東京駅から名古屋へ向かう新幹線の車内で、私はいつものように指定された席へ向かいました。
その日は仕事の研修に参加するための移動でした。朝から予定が詰まっており、少しでも体調を崩さないよう、事前に座席選びにも気を配っていました。
私が予約したのは、普通車の通路側の席。
窓側ではなく、あえて通路側を選んだ理由があります。
それは、ただ「景色を楽しみたい」「立ち上がりやすい」という単純な理由ではありませんでした。
しかし、その事情を私は誰にも話すつもりはありませんでした。
指定席とは、料金を支払って自分が確保した場所です。

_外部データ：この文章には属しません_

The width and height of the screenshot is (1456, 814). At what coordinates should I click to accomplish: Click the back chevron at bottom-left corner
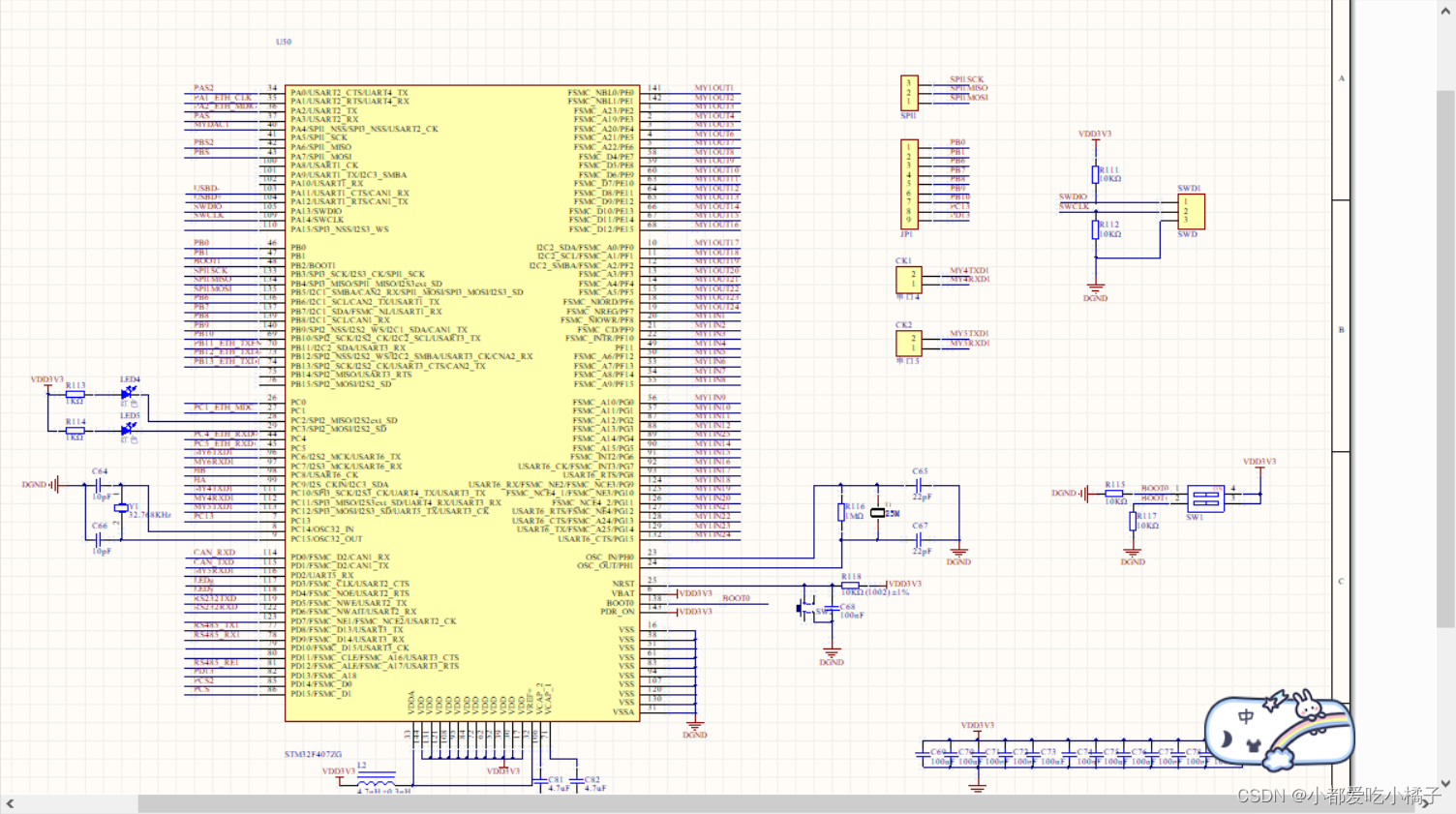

もちろん、困っている人がいれば助けたい気持ちはあります。でも、自分にも守らなければならない事情がある。
そのことを、まさか新幹線の中で説明することになるとは思ってもいませんでした。
席に座って数分後、隣に座っていた女性が突然声をかけてきました。
「すみません、夫と席を交換してもらえませんか?」
女性の隣には、7歳くらいの男の子が座っていました。
話を聞くと、女性の席は私の隣の窓側。息子さんは窓側の席に座っていましたが、夫の席だけが車両後方に離れているとのことでした。
「この子、知らない人と同じ列だと怖がってしまうんです。
家族で並んで座りたいので……」
女性は申し訳なさそうな表情を浮かべていました。
ですが、私はすぐに答えました。
「申し訳ありません。この席は必要なので、変わることはできません」
女性は少し驚いたような顔をしました。
「でも、夫の席も普通車ですよ。窓側ですし、どこに座っても同じじゃないですか?」
確かに、座席の種類だけを見れば同じ普通車です。